A few weeks ago, it occurred to me that these dice are just the right size for an experiment I run early in the semester with my statistics students: namely, rolling a moderately large number of dice in handful batches and comparing convergence to the theoretically-predicted proportion of successes. In particular, the plan is customarily to roll 80 dice and see how many times we get a 5 or 6 (mentally, I'm thinking in my Book of War game, how many times can we score hits against opponents in medium armor -- but I don't say that in class).

So when we did that in class last week, it seemed like the number of 5's and 6's was significantly lower than predicted, to the extent that it actually threw the whole lesson under a shadow of suspicion and confusion. I decided that when I got a chance I'd better test these dice before using them in class again. Following the findings of the prior blog on the "low power" issue, I knew that I had to get on the order of about 500 individual die-rolls in order to get a halfway decent test; in this case with a boxful of 15 dice, it seemed was convenient to make 30 batched rolls for 15 × 30 = 450 total die rolls... although somewhere along the way I lost count of the batches and wound up actually making 480 die rolls. Here are the results of my hand-tally sheet:


As you can see at the bottom of that sheet, this box of dice actually does fail the chi-square test, as the \(SSE = 1112\) is in fact greater than the critical value of \(X \cdot E = 11.070 \cdot 80 = 885.6\).Or in other words, with a chi-square value of \(X^2 = SSE/E = 1112/80 = 13.9\) and degrees of freedom \(df = 5\), we get a P-value of \(P = 0.016\) for this hypothesis test of the dice being unbalanced; that is, if the dice really were balanced, there would be less than a 2% chance of getting an SSE value this high by natural variation alone.

In retrospect, it's easy to see what the manufacturing problem is here: note in the frequency table that it's specifically the "1"'s and the "4"'s, the specially red-colored faces, that are appearing in a preponderance of the rolls. In particular, the "1" face on each die is drilled like an enormous crater compared to the other pips; it's about 3 mm wide and about 2 mm deep (whereas other pips are only about 1 mm in both dimensions). So the "6" on the other side from the "1" would be top heavy, and tends to roll down to the bottom, leaving the "1" on top more than anything else. Also, the corners of the die are very rounded, making it easier for them to turn over freely or even get spinning by accident.

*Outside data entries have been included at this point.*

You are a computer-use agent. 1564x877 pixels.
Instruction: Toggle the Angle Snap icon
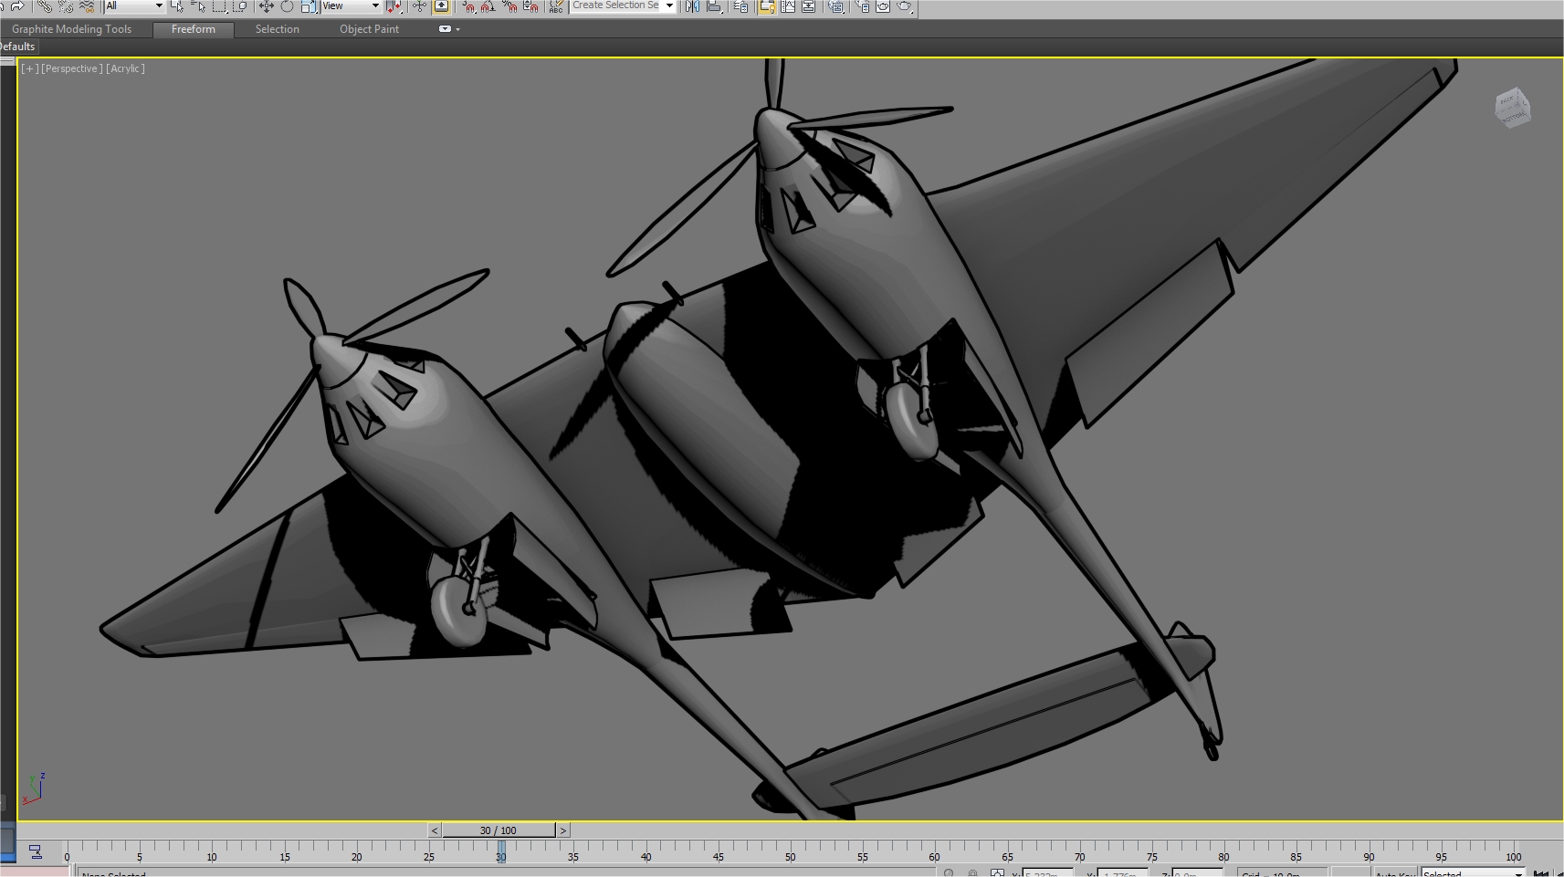[x=488, y=6]
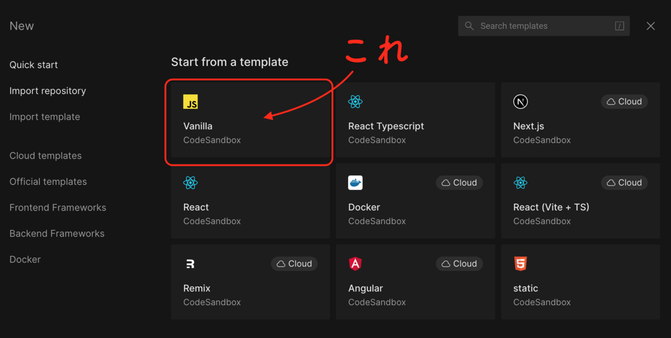This screenshot has width=671, height=338.
Task: Click the React template atom icon
Action: point(191,182)
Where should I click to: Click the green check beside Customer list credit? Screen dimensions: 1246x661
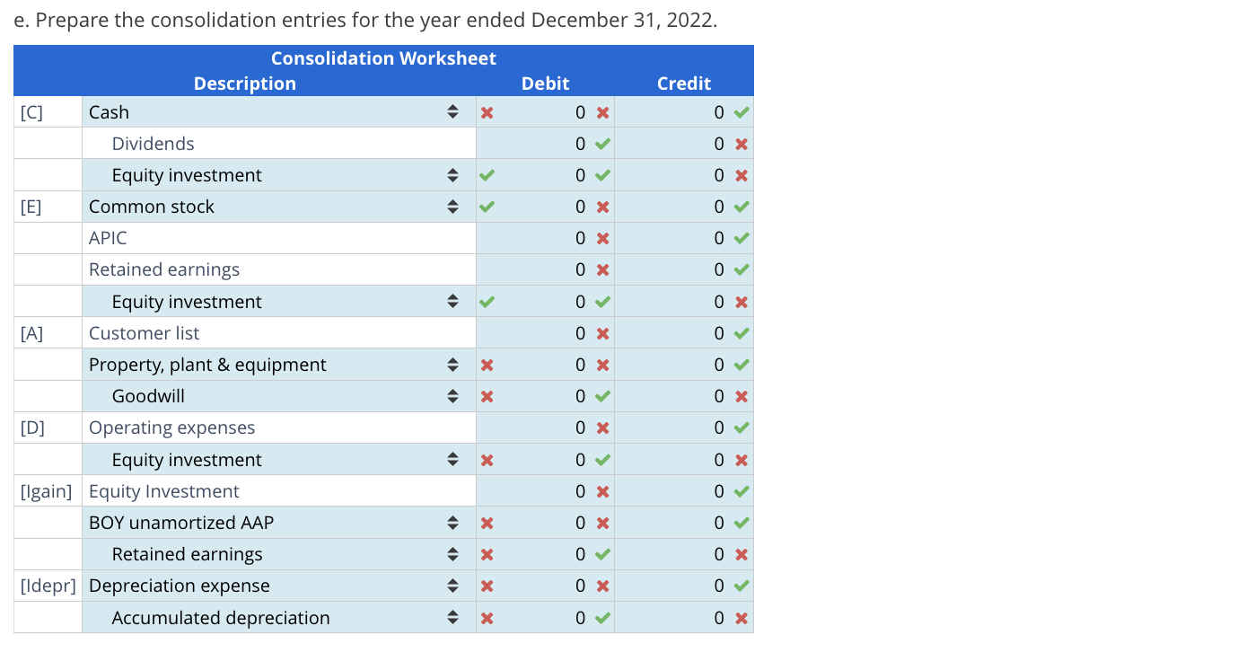tap(739, 332)
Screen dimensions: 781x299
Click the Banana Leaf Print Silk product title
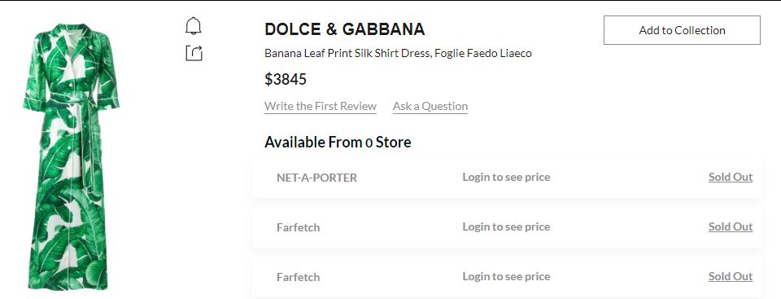(398, 54)
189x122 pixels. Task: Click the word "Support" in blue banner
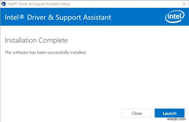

Perhaps if the experiment in class had been to count 4's, 5's, and 6's (that is: hits against light armor in my wargame), I never would have noticed the dice being unbalanced (because together those faces have about the same weight as the 1's, 2's, and 3's together)? On the one hand my inclination is to throw these dice out so they never get used again in our house by accident; but on the other hand maybe I should keep them around as the only example that the chi-square test has managed to succeed at rejecting to date.